C’è voluto un pezzo maestoso di Sant’D’Ambroeus, provvidenziale in difesa e decisivo in attacco, per scardinare la difesa empolese; ha completato l’opera Dimarco che, con il look attuale, sembra uscito da “Il trono di spade”.

Hanno fornito gli assist di classe: il Frullator Lussuoso che, in contesti del genere, può far valere le carezze alla sfera di cui è capace e “El Torito” Lautaro, in lieve ripresa, ma ancora legato.  Con i toscani in dieci abbiamo assistito a un sottoprodotto calcistico, tale era il divario tecnico e psico-fisico tra le due contendenti. Gli altri undicesimi in nero e multicolor hanno fornito un calcio a tratti frizzante, talvolta sonnolento e biascicato al limite del distratto.
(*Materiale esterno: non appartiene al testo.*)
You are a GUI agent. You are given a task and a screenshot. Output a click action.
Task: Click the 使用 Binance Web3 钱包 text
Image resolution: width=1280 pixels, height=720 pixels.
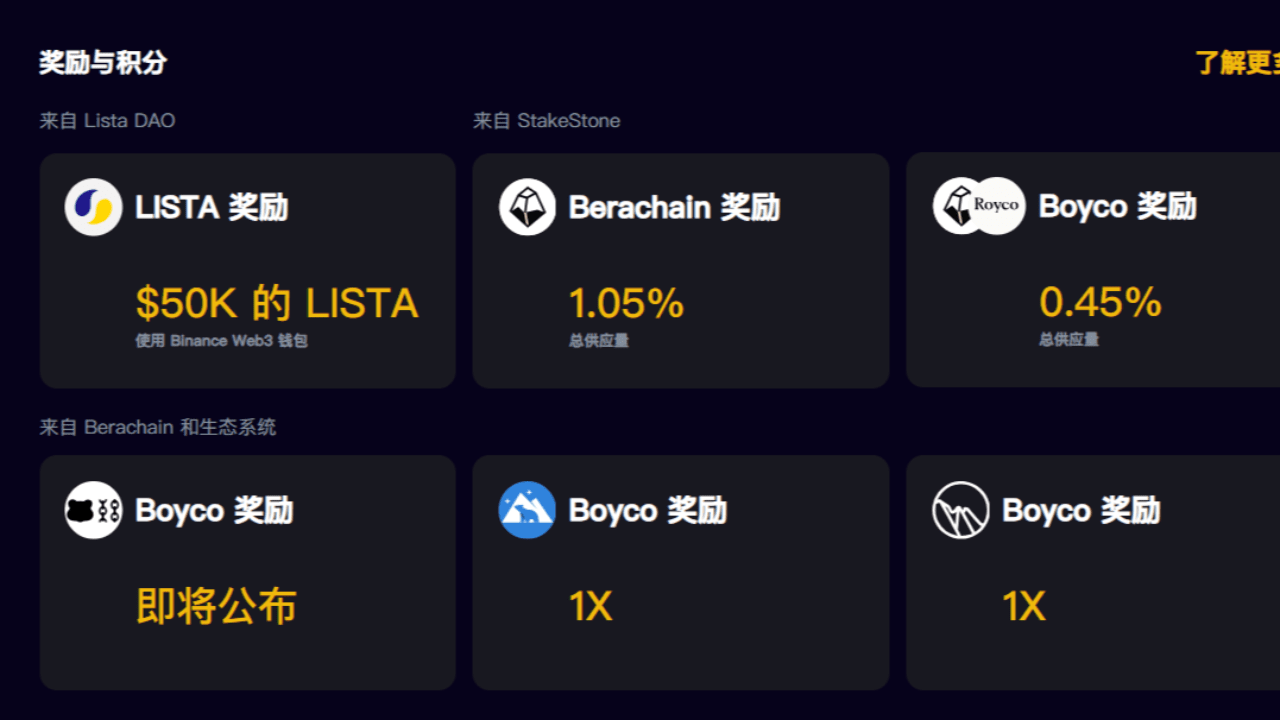[x=223, y=340]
Più vado avanti e più penso che queste partite non meritino un commento, se non per il piacere di incontrarci tra interisti nell’etere.

È un turno stranamente tranquillo; l’unica vera notizia è che JMS è stata regolata in casa dal Sassuolo. Una sottile goduria che acuisce il rammarico per i punti buttati domenica sera.

Vu in lett, la recita di Empoli non ispira nulla se non il sonno; ci accompagna la debole gioia per tre punti, che non fanno assolutamente schifo.